Evaluation of Alternatives
With DEX models, alternatives are evaluated in the following way:
Each alternative is represented by a vector of basic attribute values.
The values of each alternatives are aggregated in a bottom-up way according to the defined structure of the model and corresponding functions.
The overall evaluation of an alternative is finally obtained as the value of one or more root attributes of the model.
On this basis, the decision maker can compare and rank the alternatives, and possibly identify and select the best one.
A more detailed description of the process depends on the type of DEX values used: single values, intervals, sets, or value distributions. Actually, the latter is the most general and covers all cases, but is also the most complex. So let us begin with simple cases. For illustration, we use the PRICE aggregation function from the Car Evaluation model.
Before that, it should be noted that DEX values include the value undefined. In principle, evaluation involving an undefined value yields an undefined results. In DEX, as an exception, is is possible to declare that any undefined value is interpreted as a full set of values of the corresponding qualitative attribute. In this case, the set-based evaluation takes place.
Single-Value Evaluation
The simplest case occurs when all input values of an alternative are defined and represented by single values. In this case, only a simple table lookup is required to find the resulting value.
This table shows the evaluation with two single-value inputs: BUY. PRICE = ‘medium’ and MAINT. PRICE = ‘low’. The table lookup finds the corresponding decision rule 6, which yields the evaluation PRICE = ‘low’. This single value is used for further evaluation in the tree above PRICE.
Interval and Set-Based Evaluation
In this case, input values consist of intervals or sets. Several lookups in the table are generally required, one for each possible combination of input values.
This table shows the chase when MAINT. PRICE is represented as an interval consisting of two values, ‘medium’ and ‘low’. Two rules correspond to this situation, 5 and 6. Rule 5 yields ‘medium’ and rule 6 yields ‘low’, giving the resulting interval/set PRICE = ‘medium:low’.
Distribution-Based Evaluation
The most general qualitative evaluation type occurs when input values are represented with value distributions. The evaluation considers all possible combinations of discrete input values together with probability/membership numbers p assigned to each input value.
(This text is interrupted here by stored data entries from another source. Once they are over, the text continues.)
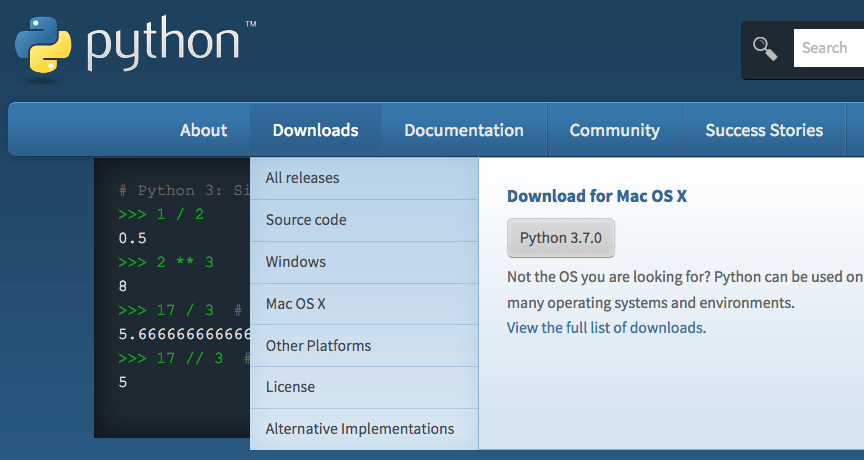Click the magnifying glass search icon
The width and height of the screenshot is (864, 460).
(766, 48)
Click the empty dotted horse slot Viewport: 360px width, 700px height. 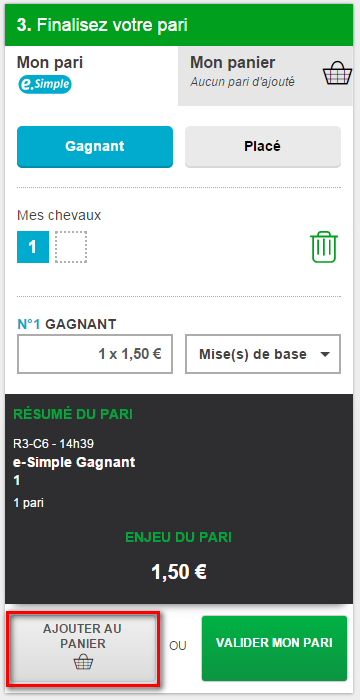71,247
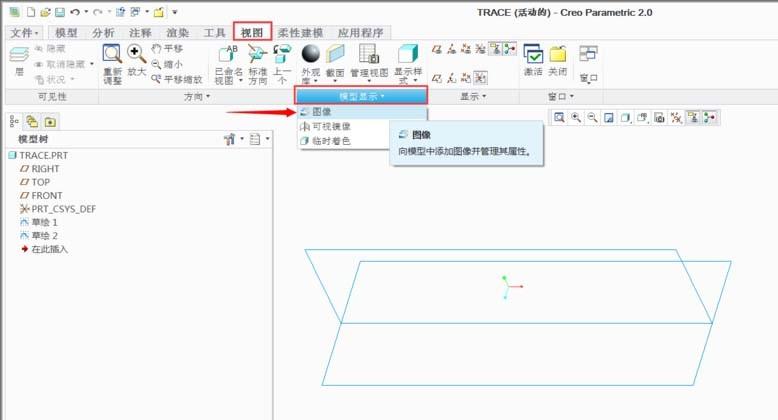Screen dimensions: 778x420
Task: Click the 层 (Layers) icon
Action: click(x=19, y=58)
Using Probability Distributions
Consider input values represented with probability distributions: BUY. PRICE = ‘medium/0.2; low/0.8’ and MAINT. PRICE = ‘medium/0.7, low/0.3’. There are four possible combinations of input values, highlighted in the table. For each combination, its probability is determined as a product of the corresponding p values. Three combinations (rules 6, 8, and 9) yield value ‘low’, and one combination (rule 5) yields ‘medium’. Summing up the corresponding yield probabilities gives the final evaluation: PRICE = ‘medium/0.14; low/0.86’.
Using Fuzzy Distributions
In fuzzy evaluation, input values are interpreted as fuzzy distributions and the corresponding p values as set memberships. The evaluation proceeds similarly as with probability distributions, except that product and summation operators are replaced with the minimum and maximum, respectively. Cumulative result, determined as a maximum of corresponding value yields, is PRICE = ‘medium/0.2; low/0.8’.
Qualitative-Quantitative (QQ) Evaluation
All evaluation methods described above are qualitative and assign decision alternatives to some, usually small, number of qualitative evaluations. In principle, alternatives assigned to the same “bucket” are indistinguishable between each other and cannot be ranked further. This is often undesirable in practice, particularly when the number of alternatives is large and many are in qualitative terms evaluated the same.
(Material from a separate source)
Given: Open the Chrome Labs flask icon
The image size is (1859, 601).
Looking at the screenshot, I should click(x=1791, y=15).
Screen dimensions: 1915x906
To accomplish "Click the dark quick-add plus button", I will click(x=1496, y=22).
Looking at the above decision table, one can notice that there are as many as five rules yielding the value PRICE = high (rules 1, 2, 3, 4, 7). Comparing these rules, we can see that some rules correspond to better situations that other rules, despite the same outcome. For instance, an alternative corresponding to rule 3 (where MAINT.PRICE = low) is better or at least as good as those corresponding to rule 2 (MAINT.PRICE = medium) or rule 1 (MAINT.PRICE = high). When comparing those alternatives, the former alternative may be considered better than the latter two and thus ranked higher.
Qualitative-Quantitative (QQ) evaluation method supports such ranking by comparing decision rules in a given decision table and assigning offsets to them. Offsets are numbers on the interval [-0.5, +0.5] and reflect the internal ordering of rules (considering dominance) within each output value. The larger the offset, the better the input value combination represented by the rule.
The above table illustrates the principle. The column Ord.value shows ordinal values 0, 1, 2 of the corresponding values of PRICE: high, medium and low. Offsets, calculated by the method QQ2, are shown in the column Offset. The rules 1, 2 and 3, discussed above, are indeed ranked so that 1 is the worst (-0.25) and 3 is the best (+0.25) of them. Rule 4 has the same offset as rule 2 (0), and rule 7 the same as rule 3 (+0.25). Also, rule 9 (with offset +0.17) is better than rule 8 (-0.17).
The column Num.value shows the sums of ordinal values and corresponding offsets, giving numerical values that are actually used to rank alternatives.